Oligarchy was also absolutely not the plan from the beginning. Washington set the standard for a two-term limit precisely because he didn't want to see it turn into a lifetime appointment. What we have today evolved over time, though I would argue or problem today is fascism rather than an oligarchy.
I would only disagree that such people are inherently bad. Rather, they are fulfilling the role that the dictates of capitalism requires of their given class.
All people are inherently good, however all people are inherently social beings. Since capitalism is dominated by humans' relations to capital instead of humans' relations to eachother, the social nature of the human species is repressed, and as such people cannot be their true selves under capitalism.
Capitalists would love nothing more than for you to believe that some of them are good and some of them are bad, which is the guiding narrative behind nearly all capitalist propaganda. In reality, they are humans just like ourselves and the system is to blame.
A strong statement. I think it's more likely that most people are inherently ignorant clannish jerks who care to some degree about the fifty or so people they interact with often enough to see as real humans, and largely fail to give much moral consideration one way or another to everyone else except in ways that signal the virtues that gain them social status inside of their close circle. Some people are better or worse than that, and a few people are on the extremes at either end.

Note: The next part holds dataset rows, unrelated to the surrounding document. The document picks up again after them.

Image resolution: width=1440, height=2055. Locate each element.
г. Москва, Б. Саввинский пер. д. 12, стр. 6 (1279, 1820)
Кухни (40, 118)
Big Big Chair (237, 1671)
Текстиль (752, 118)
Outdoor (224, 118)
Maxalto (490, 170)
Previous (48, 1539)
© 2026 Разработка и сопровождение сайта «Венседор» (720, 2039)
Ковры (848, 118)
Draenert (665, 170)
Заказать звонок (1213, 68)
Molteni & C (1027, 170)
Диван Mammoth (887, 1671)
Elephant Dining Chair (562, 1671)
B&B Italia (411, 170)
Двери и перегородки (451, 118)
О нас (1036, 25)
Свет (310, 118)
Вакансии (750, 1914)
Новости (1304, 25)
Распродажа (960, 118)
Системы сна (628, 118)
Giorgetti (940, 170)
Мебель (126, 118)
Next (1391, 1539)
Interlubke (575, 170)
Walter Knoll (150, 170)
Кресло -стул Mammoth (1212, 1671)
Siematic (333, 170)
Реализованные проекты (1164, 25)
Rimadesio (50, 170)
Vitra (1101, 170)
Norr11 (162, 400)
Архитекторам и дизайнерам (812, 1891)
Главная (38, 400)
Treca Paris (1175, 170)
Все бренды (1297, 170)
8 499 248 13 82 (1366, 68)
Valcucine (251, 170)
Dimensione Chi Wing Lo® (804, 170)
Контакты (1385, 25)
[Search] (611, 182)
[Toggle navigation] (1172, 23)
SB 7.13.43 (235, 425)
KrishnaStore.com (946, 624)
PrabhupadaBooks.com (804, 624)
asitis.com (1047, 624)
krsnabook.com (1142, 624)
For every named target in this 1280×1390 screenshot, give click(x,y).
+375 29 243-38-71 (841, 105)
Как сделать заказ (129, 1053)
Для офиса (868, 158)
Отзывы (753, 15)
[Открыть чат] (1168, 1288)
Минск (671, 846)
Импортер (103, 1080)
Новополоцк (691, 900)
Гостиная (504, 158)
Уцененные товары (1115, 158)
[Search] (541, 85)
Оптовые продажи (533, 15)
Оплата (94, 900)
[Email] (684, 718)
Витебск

I don't think people are cookie-cutter clones of each other, or blank slates at birth either. There's hereditary/genetic components to selfishness, psychopathy, etc. Not every human born will be compatible with a given societal system. Some personalities, whether by evolution or upbringing or personal development, will succeed more in some systems than others.
Our current system favors sociopaths. I'd say they are, as a general rule, overwhelmingly bad.